Exercise: From the entries below, copy exactly the lines from the one that contains "The height and width of the screenshot is (1180, 1359)." through the one that contains "Collapse the ribbon", both included, and only those.

Exercise input:
+++

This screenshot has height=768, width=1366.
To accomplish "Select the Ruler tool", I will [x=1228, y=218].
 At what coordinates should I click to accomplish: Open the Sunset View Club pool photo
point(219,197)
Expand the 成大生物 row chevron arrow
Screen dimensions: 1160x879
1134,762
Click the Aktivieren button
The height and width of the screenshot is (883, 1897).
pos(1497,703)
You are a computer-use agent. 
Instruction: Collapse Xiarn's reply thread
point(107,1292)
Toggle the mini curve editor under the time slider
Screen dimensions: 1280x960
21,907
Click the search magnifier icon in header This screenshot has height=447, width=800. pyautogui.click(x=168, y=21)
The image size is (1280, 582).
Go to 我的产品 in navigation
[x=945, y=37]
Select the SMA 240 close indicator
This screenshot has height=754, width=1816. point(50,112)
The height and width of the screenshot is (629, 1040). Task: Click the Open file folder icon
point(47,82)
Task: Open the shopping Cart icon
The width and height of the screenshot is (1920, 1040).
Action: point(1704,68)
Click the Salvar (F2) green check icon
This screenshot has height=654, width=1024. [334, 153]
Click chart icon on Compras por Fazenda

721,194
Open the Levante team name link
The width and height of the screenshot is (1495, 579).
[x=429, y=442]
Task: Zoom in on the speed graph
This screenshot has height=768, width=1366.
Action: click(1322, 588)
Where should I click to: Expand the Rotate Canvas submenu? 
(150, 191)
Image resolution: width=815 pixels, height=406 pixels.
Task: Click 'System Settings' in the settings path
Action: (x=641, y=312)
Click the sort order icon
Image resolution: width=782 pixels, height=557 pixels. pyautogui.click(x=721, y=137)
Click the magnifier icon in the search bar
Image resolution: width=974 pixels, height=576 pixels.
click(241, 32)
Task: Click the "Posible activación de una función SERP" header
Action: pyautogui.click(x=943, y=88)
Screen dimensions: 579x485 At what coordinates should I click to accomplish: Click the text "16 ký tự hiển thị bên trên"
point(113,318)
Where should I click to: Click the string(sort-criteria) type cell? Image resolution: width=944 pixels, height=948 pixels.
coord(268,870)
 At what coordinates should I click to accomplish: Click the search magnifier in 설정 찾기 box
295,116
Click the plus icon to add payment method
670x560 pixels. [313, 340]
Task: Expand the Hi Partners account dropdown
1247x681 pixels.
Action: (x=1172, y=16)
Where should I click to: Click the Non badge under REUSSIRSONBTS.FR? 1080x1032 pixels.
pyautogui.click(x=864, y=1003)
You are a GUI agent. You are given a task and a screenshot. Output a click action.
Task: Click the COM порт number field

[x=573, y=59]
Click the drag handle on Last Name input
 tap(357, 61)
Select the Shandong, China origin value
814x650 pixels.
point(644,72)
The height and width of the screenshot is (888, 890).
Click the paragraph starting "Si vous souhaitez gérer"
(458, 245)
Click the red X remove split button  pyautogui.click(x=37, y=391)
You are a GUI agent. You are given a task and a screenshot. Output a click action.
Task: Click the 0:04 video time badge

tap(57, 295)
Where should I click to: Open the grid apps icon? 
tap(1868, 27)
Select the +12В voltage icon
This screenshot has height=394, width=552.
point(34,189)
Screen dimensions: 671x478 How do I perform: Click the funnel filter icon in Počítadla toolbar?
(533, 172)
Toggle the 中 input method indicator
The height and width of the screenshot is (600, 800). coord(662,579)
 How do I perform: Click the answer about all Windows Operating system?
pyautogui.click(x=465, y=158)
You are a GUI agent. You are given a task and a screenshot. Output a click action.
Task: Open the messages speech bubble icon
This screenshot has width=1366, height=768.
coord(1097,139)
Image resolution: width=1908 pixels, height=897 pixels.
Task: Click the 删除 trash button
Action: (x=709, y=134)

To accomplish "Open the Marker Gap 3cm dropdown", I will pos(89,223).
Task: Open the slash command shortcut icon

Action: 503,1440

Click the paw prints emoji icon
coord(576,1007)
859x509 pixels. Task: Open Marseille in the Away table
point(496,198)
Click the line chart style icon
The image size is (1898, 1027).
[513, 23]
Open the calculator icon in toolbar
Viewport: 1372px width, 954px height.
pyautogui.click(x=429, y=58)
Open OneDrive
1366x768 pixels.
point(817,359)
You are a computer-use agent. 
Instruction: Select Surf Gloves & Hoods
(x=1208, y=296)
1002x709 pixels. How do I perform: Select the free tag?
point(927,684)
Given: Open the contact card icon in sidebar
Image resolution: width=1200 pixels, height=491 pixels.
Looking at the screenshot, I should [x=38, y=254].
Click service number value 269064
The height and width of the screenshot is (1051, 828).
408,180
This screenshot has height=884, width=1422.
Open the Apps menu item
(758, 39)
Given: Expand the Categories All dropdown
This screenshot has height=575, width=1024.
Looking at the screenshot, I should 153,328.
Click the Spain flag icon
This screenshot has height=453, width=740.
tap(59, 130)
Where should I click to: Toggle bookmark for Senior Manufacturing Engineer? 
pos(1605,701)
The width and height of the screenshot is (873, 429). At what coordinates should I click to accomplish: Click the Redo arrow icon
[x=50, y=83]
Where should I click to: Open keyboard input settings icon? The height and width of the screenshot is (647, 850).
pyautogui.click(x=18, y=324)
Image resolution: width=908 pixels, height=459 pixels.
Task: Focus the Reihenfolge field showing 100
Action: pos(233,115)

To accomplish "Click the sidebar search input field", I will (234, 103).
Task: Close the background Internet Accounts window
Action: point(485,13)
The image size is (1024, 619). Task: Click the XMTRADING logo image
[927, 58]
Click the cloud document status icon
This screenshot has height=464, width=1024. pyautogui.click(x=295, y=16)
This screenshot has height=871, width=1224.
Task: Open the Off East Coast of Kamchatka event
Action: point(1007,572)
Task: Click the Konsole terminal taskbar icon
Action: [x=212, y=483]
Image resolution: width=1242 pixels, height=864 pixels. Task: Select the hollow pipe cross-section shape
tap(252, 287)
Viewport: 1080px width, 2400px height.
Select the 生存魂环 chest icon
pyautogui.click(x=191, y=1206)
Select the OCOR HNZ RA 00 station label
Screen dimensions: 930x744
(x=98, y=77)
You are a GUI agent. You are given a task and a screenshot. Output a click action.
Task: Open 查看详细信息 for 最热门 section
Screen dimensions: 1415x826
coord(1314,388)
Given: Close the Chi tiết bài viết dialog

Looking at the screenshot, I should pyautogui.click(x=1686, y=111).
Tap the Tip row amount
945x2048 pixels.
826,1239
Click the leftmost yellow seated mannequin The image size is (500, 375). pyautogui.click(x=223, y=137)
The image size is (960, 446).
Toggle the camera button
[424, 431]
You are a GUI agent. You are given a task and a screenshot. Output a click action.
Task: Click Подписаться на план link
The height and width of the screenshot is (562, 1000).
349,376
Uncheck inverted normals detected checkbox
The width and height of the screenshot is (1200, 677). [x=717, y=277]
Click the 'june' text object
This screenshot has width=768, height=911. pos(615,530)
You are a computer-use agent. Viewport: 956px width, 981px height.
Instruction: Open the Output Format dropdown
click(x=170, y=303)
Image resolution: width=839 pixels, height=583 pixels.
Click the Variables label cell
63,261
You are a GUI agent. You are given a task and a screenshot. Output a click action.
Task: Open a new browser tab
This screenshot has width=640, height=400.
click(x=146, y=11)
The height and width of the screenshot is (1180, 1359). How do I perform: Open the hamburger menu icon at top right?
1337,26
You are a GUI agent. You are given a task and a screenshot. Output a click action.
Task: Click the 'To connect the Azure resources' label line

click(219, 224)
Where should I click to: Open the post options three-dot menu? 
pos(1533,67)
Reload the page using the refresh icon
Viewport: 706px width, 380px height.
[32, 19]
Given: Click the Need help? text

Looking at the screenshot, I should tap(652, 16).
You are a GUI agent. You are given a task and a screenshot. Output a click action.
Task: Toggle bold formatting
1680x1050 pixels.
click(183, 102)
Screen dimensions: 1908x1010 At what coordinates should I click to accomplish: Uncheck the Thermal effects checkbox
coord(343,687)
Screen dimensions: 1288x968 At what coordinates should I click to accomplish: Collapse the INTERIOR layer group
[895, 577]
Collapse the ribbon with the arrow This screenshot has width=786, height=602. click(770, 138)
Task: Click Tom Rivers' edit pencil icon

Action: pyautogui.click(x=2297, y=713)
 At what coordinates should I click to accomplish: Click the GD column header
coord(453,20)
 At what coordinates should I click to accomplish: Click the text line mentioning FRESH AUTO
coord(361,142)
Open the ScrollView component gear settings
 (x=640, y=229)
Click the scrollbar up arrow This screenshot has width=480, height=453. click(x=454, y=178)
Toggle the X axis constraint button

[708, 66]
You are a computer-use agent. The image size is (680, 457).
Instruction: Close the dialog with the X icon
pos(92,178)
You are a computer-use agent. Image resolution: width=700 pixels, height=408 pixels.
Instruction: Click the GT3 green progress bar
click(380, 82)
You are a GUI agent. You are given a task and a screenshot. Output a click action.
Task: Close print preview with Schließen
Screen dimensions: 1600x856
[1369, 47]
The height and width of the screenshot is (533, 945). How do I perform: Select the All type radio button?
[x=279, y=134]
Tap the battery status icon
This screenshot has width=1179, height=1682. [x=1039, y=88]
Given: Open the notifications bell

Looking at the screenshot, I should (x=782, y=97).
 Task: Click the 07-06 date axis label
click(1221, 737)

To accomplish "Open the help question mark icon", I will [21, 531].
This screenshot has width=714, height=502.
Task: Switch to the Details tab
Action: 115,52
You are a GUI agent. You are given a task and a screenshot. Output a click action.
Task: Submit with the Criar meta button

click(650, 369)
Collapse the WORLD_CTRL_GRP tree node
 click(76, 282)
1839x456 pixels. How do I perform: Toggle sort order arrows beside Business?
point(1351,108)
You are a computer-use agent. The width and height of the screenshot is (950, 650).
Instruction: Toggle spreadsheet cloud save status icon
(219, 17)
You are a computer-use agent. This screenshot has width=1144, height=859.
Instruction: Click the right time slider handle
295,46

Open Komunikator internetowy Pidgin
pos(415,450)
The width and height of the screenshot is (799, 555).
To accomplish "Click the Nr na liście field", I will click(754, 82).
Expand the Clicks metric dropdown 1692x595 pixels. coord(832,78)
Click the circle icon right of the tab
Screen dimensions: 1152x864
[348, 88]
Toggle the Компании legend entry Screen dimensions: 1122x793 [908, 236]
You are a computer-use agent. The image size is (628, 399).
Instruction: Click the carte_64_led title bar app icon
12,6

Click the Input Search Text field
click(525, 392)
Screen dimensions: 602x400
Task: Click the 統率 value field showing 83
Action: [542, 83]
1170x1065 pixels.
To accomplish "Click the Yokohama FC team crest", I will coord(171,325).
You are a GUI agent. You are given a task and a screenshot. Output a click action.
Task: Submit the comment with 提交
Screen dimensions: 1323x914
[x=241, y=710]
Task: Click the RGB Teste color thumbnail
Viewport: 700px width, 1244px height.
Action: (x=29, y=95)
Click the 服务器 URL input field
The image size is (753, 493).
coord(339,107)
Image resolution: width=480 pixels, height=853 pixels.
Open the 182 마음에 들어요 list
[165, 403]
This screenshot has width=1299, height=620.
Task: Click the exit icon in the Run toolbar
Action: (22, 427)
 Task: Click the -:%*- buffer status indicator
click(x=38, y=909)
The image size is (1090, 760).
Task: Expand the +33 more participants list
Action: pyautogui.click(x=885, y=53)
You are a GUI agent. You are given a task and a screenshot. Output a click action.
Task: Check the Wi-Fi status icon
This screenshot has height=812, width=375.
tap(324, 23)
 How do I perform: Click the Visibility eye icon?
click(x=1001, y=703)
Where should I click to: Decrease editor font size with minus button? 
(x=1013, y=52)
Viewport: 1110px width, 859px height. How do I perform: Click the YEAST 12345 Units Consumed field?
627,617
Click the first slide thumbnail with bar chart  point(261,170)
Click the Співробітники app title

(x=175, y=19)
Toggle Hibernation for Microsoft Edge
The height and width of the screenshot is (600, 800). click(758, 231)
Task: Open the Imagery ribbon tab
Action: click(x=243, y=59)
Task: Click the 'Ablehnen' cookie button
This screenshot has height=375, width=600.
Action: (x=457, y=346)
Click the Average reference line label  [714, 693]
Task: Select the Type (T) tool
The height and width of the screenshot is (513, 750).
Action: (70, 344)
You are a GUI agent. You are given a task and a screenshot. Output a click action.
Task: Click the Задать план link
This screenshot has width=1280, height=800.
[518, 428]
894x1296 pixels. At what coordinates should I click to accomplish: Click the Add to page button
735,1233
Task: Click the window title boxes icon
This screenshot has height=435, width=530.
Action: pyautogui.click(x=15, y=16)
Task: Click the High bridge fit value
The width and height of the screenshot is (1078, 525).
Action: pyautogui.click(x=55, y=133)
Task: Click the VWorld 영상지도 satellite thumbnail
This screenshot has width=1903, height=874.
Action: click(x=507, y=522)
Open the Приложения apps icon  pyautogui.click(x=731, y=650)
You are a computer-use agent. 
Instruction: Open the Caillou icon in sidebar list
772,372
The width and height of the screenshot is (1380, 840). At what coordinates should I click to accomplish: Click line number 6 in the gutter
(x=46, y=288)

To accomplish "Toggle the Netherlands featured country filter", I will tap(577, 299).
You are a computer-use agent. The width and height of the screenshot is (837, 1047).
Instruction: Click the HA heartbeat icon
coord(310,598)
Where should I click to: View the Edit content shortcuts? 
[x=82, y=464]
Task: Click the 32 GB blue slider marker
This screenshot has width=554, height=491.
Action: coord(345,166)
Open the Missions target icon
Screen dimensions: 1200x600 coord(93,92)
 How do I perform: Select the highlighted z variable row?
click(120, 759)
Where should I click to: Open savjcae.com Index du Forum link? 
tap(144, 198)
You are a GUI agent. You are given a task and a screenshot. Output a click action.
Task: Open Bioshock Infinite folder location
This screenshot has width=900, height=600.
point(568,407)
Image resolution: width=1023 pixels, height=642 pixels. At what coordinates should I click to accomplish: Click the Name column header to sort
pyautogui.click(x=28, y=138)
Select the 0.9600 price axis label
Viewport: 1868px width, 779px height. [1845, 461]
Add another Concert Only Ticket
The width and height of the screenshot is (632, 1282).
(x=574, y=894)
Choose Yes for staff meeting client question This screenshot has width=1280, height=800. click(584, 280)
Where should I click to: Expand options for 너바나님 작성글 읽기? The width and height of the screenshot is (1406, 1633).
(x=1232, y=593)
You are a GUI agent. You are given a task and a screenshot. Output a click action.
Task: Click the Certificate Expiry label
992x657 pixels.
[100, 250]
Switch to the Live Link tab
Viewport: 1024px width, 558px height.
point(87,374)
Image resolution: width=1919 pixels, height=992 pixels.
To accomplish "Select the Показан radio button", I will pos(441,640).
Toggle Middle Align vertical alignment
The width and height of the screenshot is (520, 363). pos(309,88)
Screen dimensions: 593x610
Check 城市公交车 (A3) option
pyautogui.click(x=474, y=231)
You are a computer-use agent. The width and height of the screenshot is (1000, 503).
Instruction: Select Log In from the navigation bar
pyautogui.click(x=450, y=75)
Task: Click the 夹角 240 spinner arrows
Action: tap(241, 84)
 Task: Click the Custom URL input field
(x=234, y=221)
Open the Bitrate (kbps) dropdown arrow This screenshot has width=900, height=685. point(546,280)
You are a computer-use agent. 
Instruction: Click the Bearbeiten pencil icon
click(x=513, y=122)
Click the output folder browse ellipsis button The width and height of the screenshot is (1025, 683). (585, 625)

+++

Task solution:
The height and width of the screenshot is (1180, 1359). How do I perform: Open the hamburger menu icon at top right?
1337,26
You are a GUI agent. You are given a task and a screenshot. Output a click action.
Task: Click the 'To connect the Azure resources' label line

click(219, 224)
Where should I click to: Open the post options three-dot menu? 
pos(1533,67)
Reload the page using the refresh icon
Viewport: 706px width, 380px height.
[32, 19]
Given: Click the Need help? text

Looking at the screenshot, I should tap(652, 16).
You are a GUI agent. You are given a task and a screenshot. Output a click action.
Task: Toggle bold formatting
1680x1050 pixels.
click(183, 102)
Screen dimensions: 1908x1010 At what coordinates should I click to accomplish: Uncheck the Thermal effects checkbox
coord(343,687)
Screen dimensions: 1288x968 At what coordinates should I click to accomplish: Collapse the INTERIOR layer group
[895, 577]
Collapse the ribbon with the arrow This screenshot has width=786, height=602. click(770, 138)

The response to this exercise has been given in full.